While finding ways to acknowledge nearly every live-action and animated version of Spider-Man prior to this, Into the Spider-Verse is very much its own entity. We begin in a world where Peter Parker/Spider-Man (voiced by Chris Pine) is trying to stop Kingpin (Liev Schreiber) and his monstrous hench-pet Green Goblin (Jorma Taccone) from using a piece of unstable tech that is ultimately responsible to opening up gateways into other universes.

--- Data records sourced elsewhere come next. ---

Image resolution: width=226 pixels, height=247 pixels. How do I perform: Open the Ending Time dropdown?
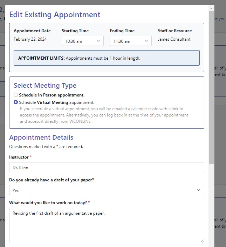(131, 41)
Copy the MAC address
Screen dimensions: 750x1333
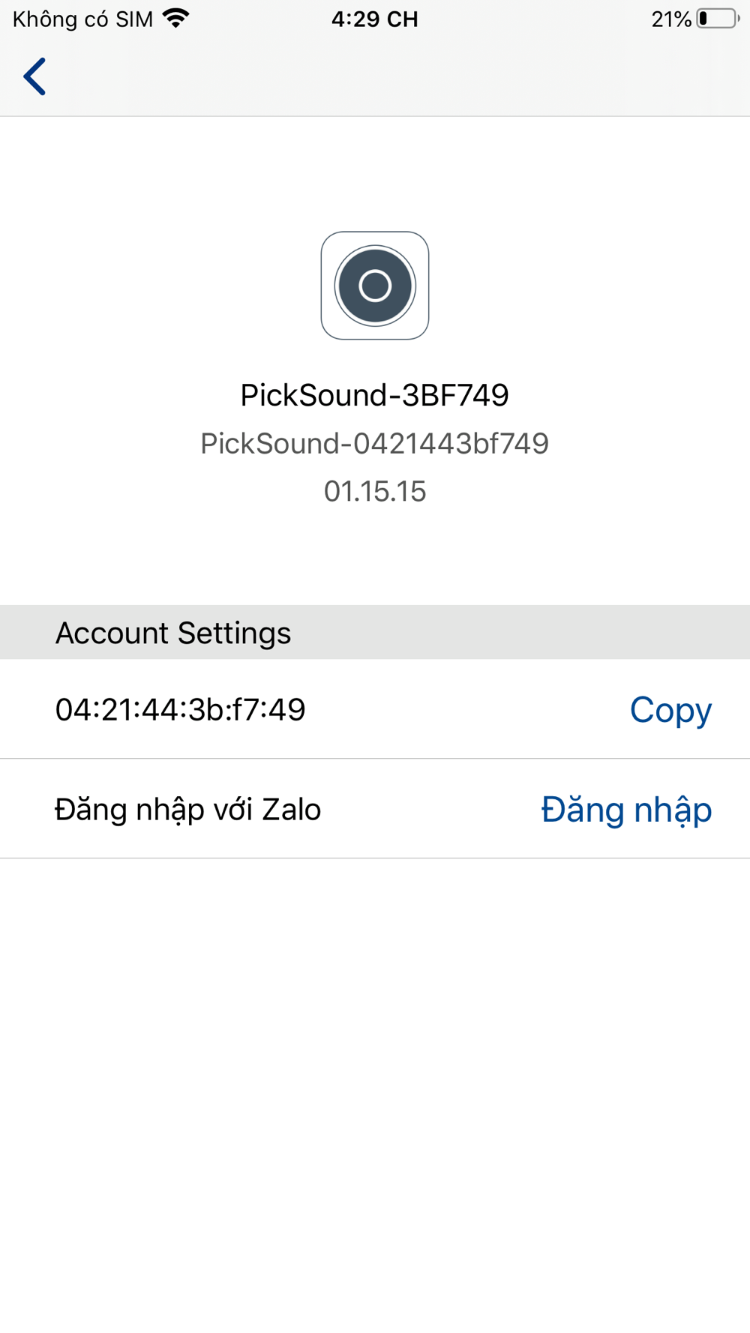point(671,709)
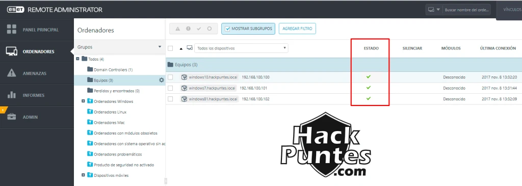Sort by the Última Conexión column header
The width and height of the screenshot is (522, 186).
498,48
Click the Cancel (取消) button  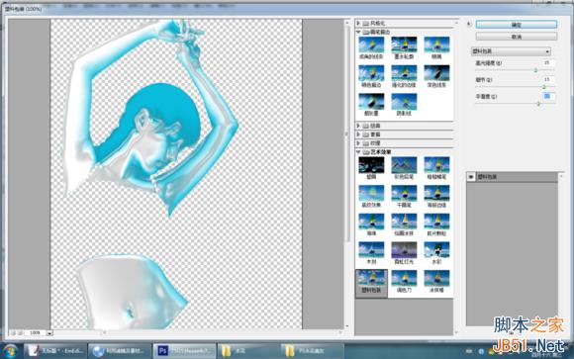[517, 37]
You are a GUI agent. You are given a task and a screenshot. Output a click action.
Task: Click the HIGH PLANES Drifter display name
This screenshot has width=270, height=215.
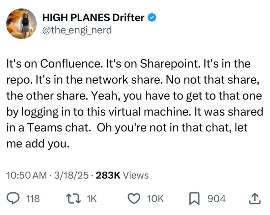coord(93,18)
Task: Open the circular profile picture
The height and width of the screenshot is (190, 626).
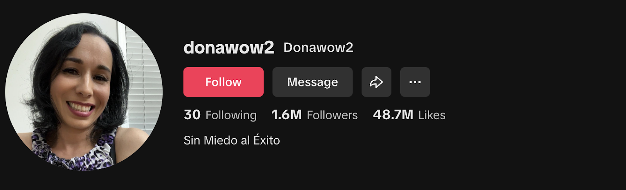Action: pos(84,92)
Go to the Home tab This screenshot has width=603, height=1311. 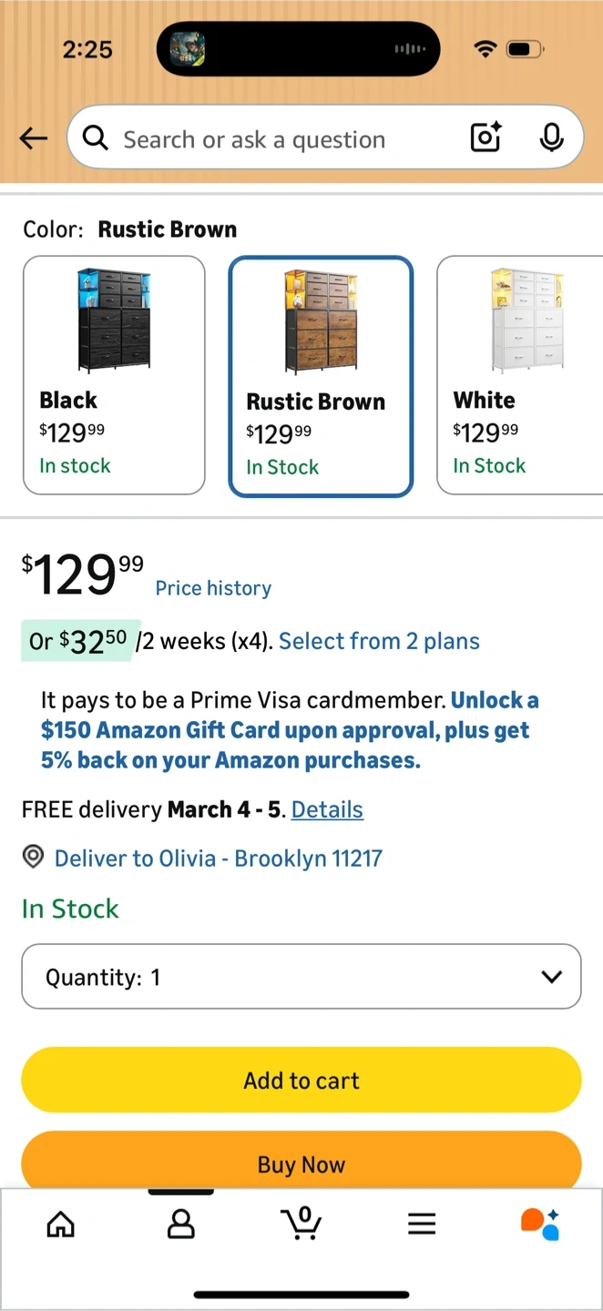click(61, 1225)
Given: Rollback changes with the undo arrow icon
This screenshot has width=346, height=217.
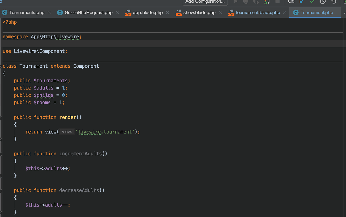Looking at the screenshot, I should tap(333, 2).
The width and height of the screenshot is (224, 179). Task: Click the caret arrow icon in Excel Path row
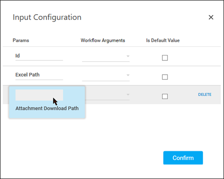click(x=128, y=75)
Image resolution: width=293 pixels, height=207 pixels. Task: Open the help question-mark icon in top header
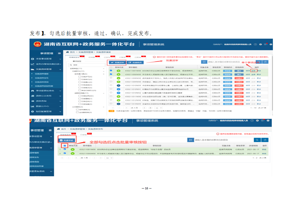[x=255, y=44]
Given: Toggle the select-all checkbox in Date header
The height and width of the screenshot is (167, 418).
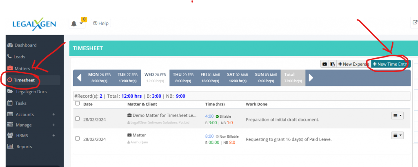Looking at the screenshot, I should (x=78, y=103).
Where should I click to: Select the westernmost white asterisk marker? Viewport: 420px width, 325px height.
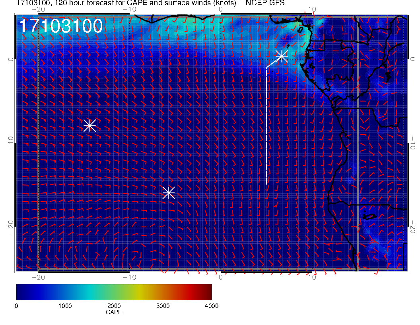click(90, 125)
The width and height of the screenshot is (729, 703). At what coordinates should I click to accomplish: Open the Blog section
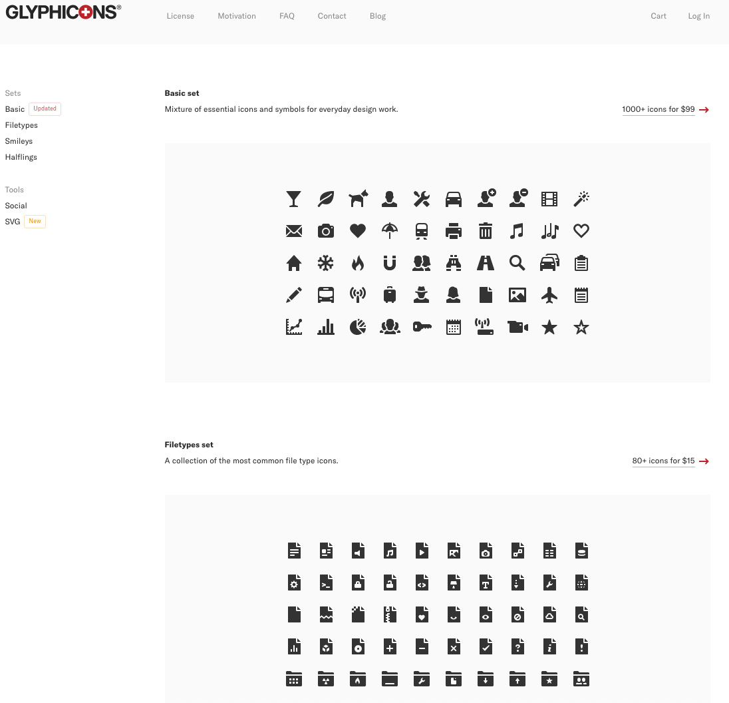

But during the fight, Spider-Man is killed (oh, should I have said “Spoiler Alert”? Not necessary; stay tuned).
This is also the world where a teenage student named Miles Morales (Shameik Moore) is raised by two loving parents, mother Rio (Luna Lauren Velez) and police officer father (Brian Tyree Henry), whose shady brother Aaron (Mahershala Ali) secretly mentors Miles and takes him to a place where he is bitten by a different type of spider that gives him powers that are remarkably like those of the recently dead Spider-Man, but with a few extra bells and whistles. Not knowing how to control any of his abilities, Miles attempts to train himself with little success. While visiting the grave of Peter Parker for some inspiration, Miles runs into a slightly older and more out of shape version of Peter (wonderfully snarky Jake Johnson) from a parallel universe, whose exploits might seem somewhat familiar to us. He married a certain Mary Jane (Zoë Kravitz), but their relationship didn’t last, and Peter gave up on a lot of things. Still, to find out that a version of him was recently killed is a bit of a blow.
The film brings in old favorites like Aunt May (Lily Tomlin), where several versions of Spidery characters show up, including the older Peter and Miles, but also fascinating variations including Spider-Man Noir (Nicolas Cage), who is a black-and-white detective version of the hero who appears to be animated in newsprint; Peni Parker (Kimiko Glenn), an anime creation who works in tandem with a spider-like robot; Gwen Stacy/Spider-Gwen (Hailee Steinfeld), who has been secretly watching Miles in high school as a fellow student; and Spider-Ham (John Mulaney), a more cartoonish creation that seems more into telling bad jokes than anything, which is not to say he can’t kick ass with the rest of the team. It may sound crowded and confusing, but directors Bob Persichetti, Peter Ramsey and Rodney Rothman have created a dazzling and easy-to-follow adventure that combines Peter’s love for science and the unique abilities of these Spider variations.
Some of the best moments involve the older Peter attempting what is essentially on-the-job training with Miles to make him a better Spider-Man. He introduces him to web-spinners and geometry in an attempt to teach Miles how to swing effectively. Each member of the Spider-Verse gets their own moments to standout and shine, illustrating how they have survived and thrived in their own world. But the film’s real magic trick is creating a visual space where universes are on the brink of colliding, as the Kingpin attempts once again to open up other universes in an attempt to save his wife (Lake Bell) and child from dying. With the help of a female Doctor Octopus (Kathryn Hahn) and lesser-known but highly effective mercenary Prowler, Kingpin attempts to keep the heroes at bay as they try to introduce a kill code into the tech.
The animation styles at play in the climactic battle sequence force you to open your eyes wider to let in as much of the image as possible. But there’s also a playfulness at work here, due in part to the inspired choices for voice actors and from a daring and entertaining screenplay from Phil Lord and Rodney Rothman. Lord and his creative partner Christopher Miller (who made The Lego Movie, Cloudy with a Chance of Meatballs, and the Jump Street films) are producers on the film, and their ability to know what is funny, thrilling and entertaining is evident on every frame of this movie. Into the Spider-Verse has twists and unexpected elements throughout, and has enough geek-friendly trinkets scattered within each scene that it’s impossible not to embrace this film’s playful spirit. And it ends with perhaps the greatest things of all: the promise of further adventures. The work feels like a dare not to love it; feel free to accept the challenge.